You can see that despite the downtime, no logs were lost. Now check the uninterrupted receiver’s output:

cat receiver_output_2.log | wc -l
501100
git diff input_500k.log receiver_output_2.log | head -n 35
diff --git a/input_500k.log b/receiver_output_2.log
index 3a8b57a..3c7d775 100644
--- a/input_500k.log
+++ b/receiver_output_2.log
@@ -402010,104 +402010,1204 @@ line402009
 line402010
 line402011
 line402012
+line402012
+line402012
+line402012
+line402012
+line402012
+line402012
+line402012
+line402012
+line402012
+line402012
+line402012
+line402013
+line402013
+line402013
+line402013
+line402013
+line402013
+line402013
+line402013
+line402013
+line402013
 line402013
+line402013
+line402014
+line402014
+line402014
+line402014
As you can see, unfortunately there are a number of duplicates. It depends on your specific use case whether this behavior is acceptable or not. The next section shows a solution for that.

Important takeaways

When using the retry_on_failure option:

  • It’s not enough to enable resending on failure, increase or disable the time limit.
  • The output file is truncated if the collector is restarted, potentially losing logs.
  • Resending the logs can cause duplication.

Possible mitigation

One way to avoid duplicating messages is to create a separate receiver and a separate pipeline for each exporter in the sender configuration:

OpenTelemetry Controller sending data to two endpoints in separate pipelines
receivers:
  filelog/1:
    include: [ input_500k.log ]
    start_at: beginning
    retry_on_failure:
      enabled: true
      max_elapsed_time: 0
  filelog/2:
    include: [ input_500k.log ]
    start_at: beginning
    retry_on_failure:
      enabled: true
      max_elapsed_time: 0

exporters:
  otlp/1:
    endpoint: localhost:4317
    tls:
      insecure: true
    retry_on_failure:
      enabled: true
      max_elapsed_time: 0

  otlp/2:
    endpoint: localhost:4318
    tls:
      insecure: true
    retry_on_failure:
      enabled: true
      max_elapsed_time: 0

service:
  telemetry:
    metrics:
      level: detailed
      address: 0.0.0.0:8888
  pipelines:
    logs/1:
      receivers: [filelog/1]
      exporters: [otlp/1]
    logs/2:
      receivers: [filelog/2]
      exporters: [otlp/2]

As this solution can be expensive memory-wise, it’s advisable to configure the memory_limiter processor.

Closing thoughts

The current filelog receiver’s default behavior might be surprising if you’re used to the behavior of other aggregators.

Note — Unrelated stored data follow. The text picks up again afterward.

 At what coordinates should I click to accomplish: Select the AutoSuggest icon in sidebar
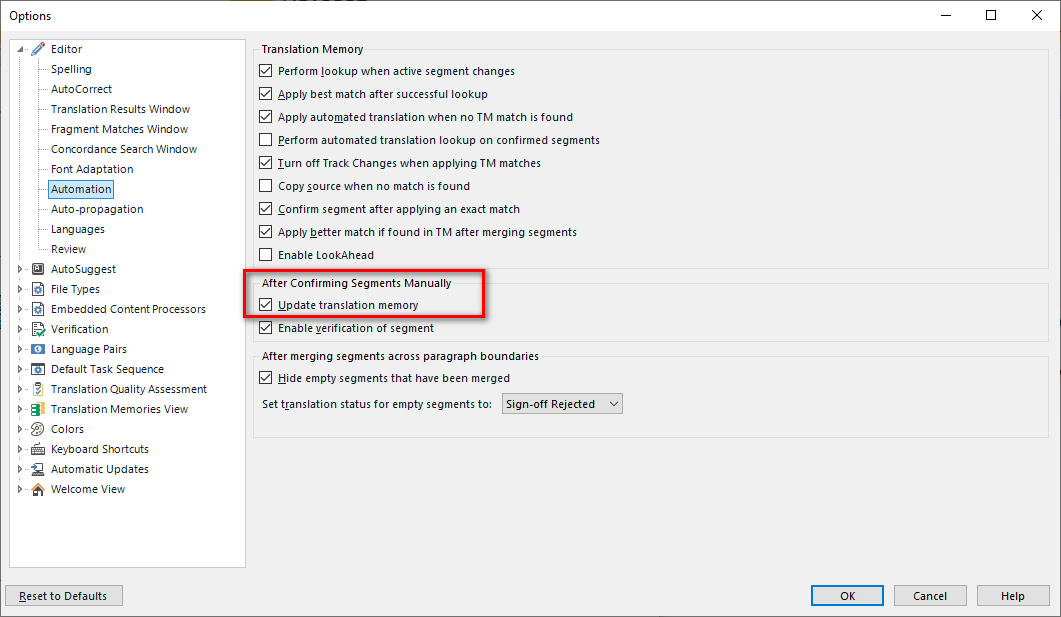coord(38,268)
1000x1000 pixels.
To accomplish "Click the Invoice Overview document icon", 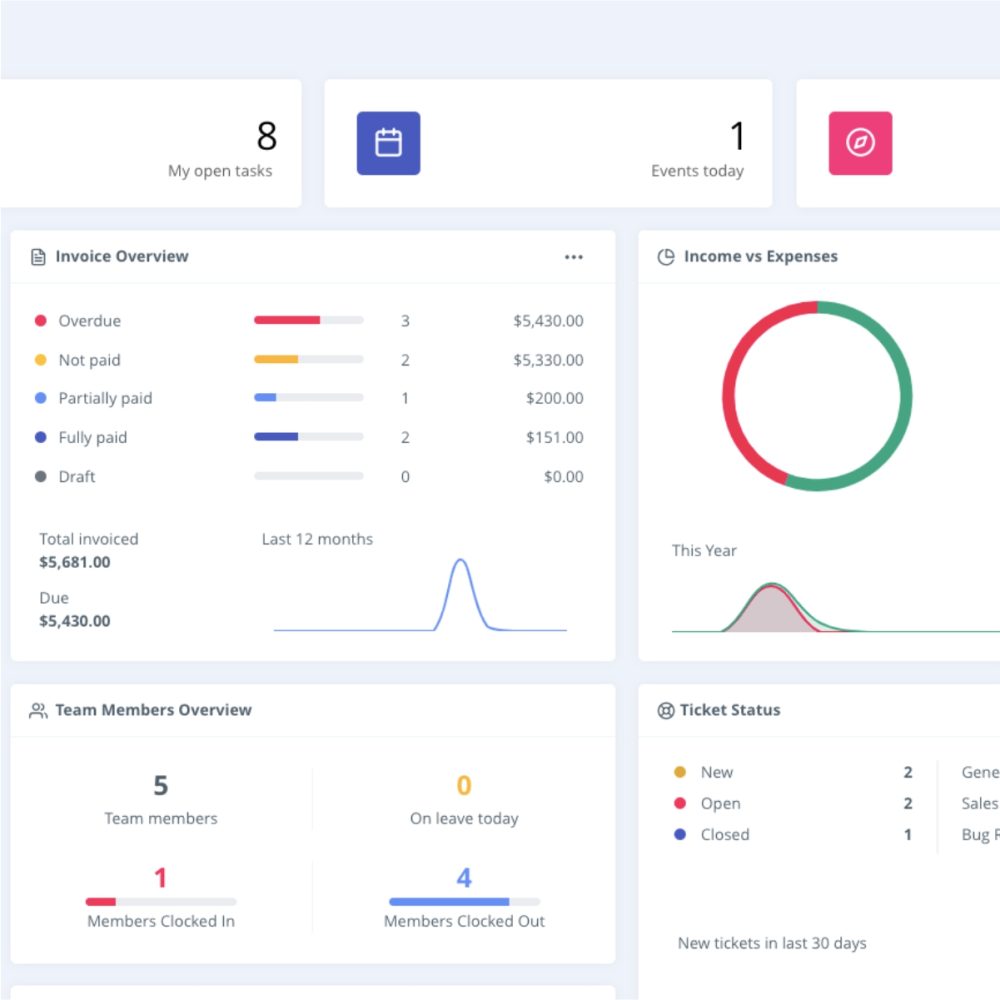I will pos(38,257).
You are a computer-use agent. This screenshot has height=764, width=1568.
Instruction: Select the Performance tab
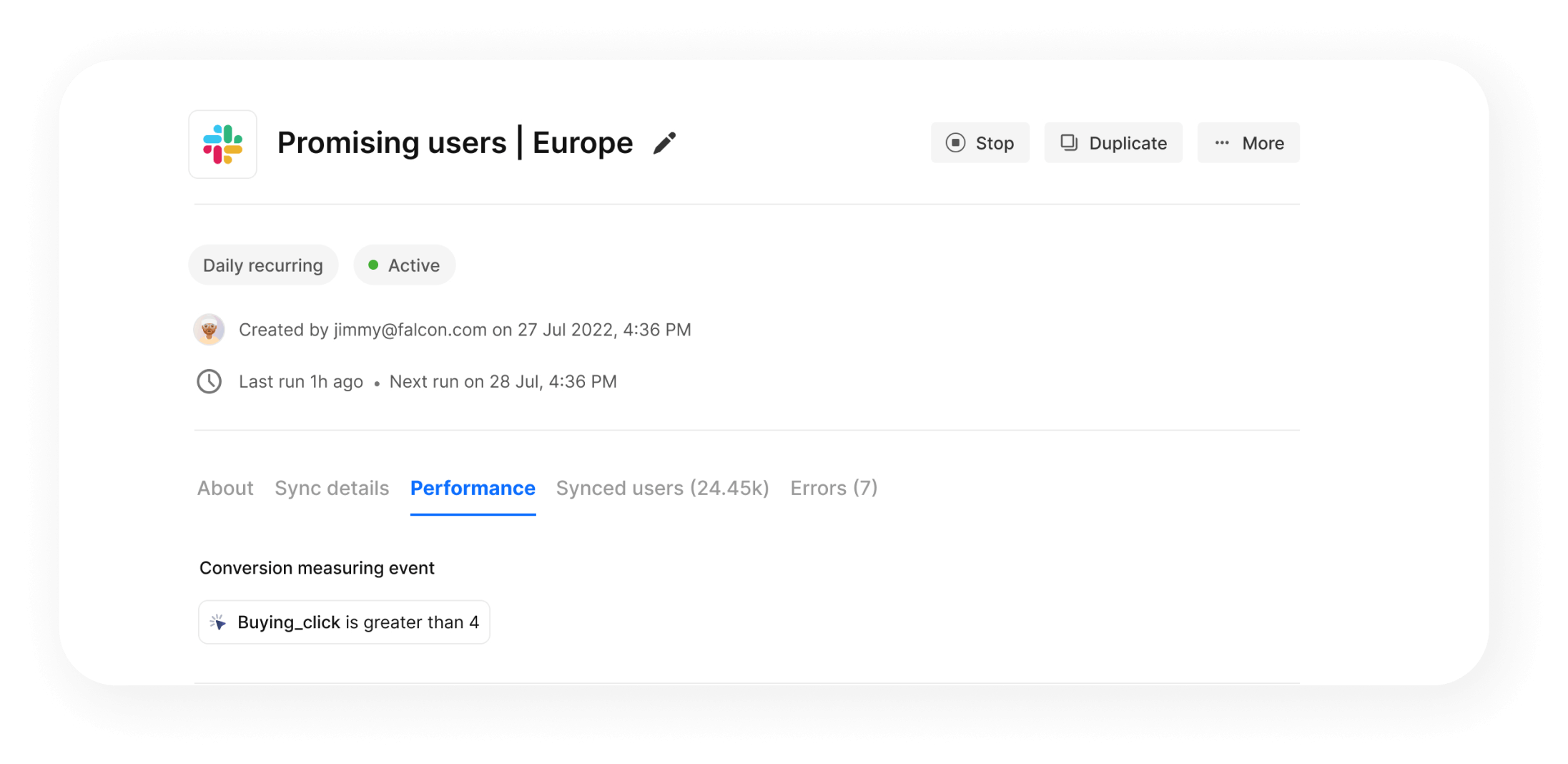click(473, 488)
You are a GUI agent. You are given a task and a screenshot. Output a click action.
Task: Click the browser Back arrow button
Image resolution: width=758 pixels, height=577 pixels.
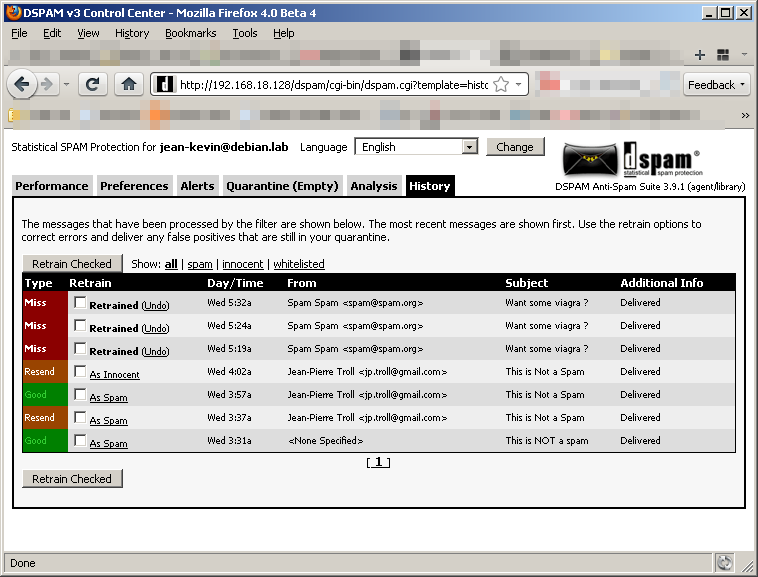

So if you are switching to OpenTelemetry Collector, make sure to double-check your assumptions and expectations. Fortunately, the OpenTelemetry Collector’s documentation is exemplary and well organized: information is close-at-hand. Another surprising behavior is the filelog exporter’s truncation, which at the moment isn’t configurable.